You can see wild mountain goats, bighorn sheep, and bears up close in Glacier Park. In the case of the goats, you can even see them wandering around in the parking lot.



A lot of Montanans, including a lot of my relatives, take it for granted that the Bible is the literal utterance of God, and arrange their lives accordingly. They don't spend much time thinking about either theology or politics, but they believe in the Bible and vote Republican because Pastor tells them they should, and Pastor is a good, humble man whom the Lord uses powerfully. Now, I've been known to argue that we UUs could benefit greatly from more familiarity with and more frequent invocation of the Bible, but their uncritical credulity and innocent absolutism amazed me -- especially since all my own formative family experience was so heavily influenced by the famously humanist and agnostic John Dewey, whose career was spent knocking down educational methods that relied on rote acceptance of supposed truths and encouraging kids to think for themselves instead.

It turns out I have a second or third cousin who lives in a little town in Idaho with only a handful of people in it, and he attends a non-denominational church founded six years ago with 4,000 members and a young, charismatic pastor.

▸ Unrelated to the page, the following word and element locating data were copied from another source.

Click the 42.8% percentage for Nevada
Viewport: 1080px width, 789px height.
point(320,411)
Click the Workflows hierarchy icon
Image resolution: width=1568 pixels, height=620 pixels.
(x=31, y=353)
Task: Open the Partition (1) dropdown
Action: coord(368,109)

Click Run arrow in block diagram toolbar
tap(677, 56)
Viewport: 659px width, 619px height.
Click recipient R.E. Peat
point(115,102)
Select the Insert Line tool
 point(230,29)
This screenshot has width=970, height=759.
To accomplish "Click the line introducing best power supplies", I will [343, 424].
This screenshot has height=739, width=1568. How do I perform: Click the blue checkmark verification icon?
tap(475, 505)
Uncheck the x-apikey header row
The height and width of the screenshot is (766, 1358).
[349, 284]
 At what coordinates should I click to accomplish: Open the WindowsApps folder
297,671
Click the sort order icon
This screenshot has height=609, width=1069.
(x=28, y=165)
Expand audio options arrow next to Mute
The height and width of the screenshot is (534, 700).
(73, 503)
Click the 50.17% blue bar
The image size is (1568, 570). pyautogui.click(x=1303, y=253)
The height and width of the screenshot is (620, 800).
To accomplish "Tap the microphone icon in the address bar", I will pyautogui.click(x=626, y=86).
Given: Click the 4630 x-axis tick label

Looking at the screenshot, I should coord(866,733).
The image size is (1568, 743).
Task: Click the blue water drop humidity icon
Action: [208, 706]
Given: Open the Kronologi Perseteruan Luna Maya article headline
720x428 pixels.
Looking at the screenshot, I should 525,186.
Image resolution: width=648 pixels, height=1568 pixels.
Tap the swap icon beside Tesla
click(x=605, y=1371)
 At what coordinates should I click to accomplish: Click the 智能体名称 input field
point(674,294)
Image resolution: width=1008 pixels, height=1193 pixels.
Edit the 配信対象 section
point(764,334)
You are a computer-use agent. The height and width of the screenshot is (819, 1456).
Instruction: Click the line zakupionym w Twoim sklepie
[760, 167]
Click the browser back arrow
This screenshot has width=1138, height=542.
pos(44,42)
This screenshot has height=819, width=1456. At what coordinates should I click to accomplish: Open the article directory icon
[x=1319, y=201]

Now, I don't understand this exurban non-denom megachurch phenonenon at all. What my cousin described had aspects of a cult of personality that gave me the creeps, and the word "non-denominational" seemed like a hint that this pastor didn't care for the discipline of an organizational structure that might place limits on how he led or what he taught his flock. I told my cousin that my church was founded 325 years ago and had 150 members, and he seemed embarrassed for my poor luck.

One realization that the trip taught me is that, notwithstanding the fact that I received a big slug of childhood religious training from orthodox Episcopalians, and notwithstanding my defenses of UU Christian authenticity on other blogs earlier today, I have absolutely no appreciation for what modern American evangelical conservatives believe, or why they do. However, I wonder whether that's because, despite their apparent devoutness, the religion they practice may be in fact less authentically Christian than our supposedly heretical UU tradition; they're just a lot more determined than we UUs are to retain possession of the label.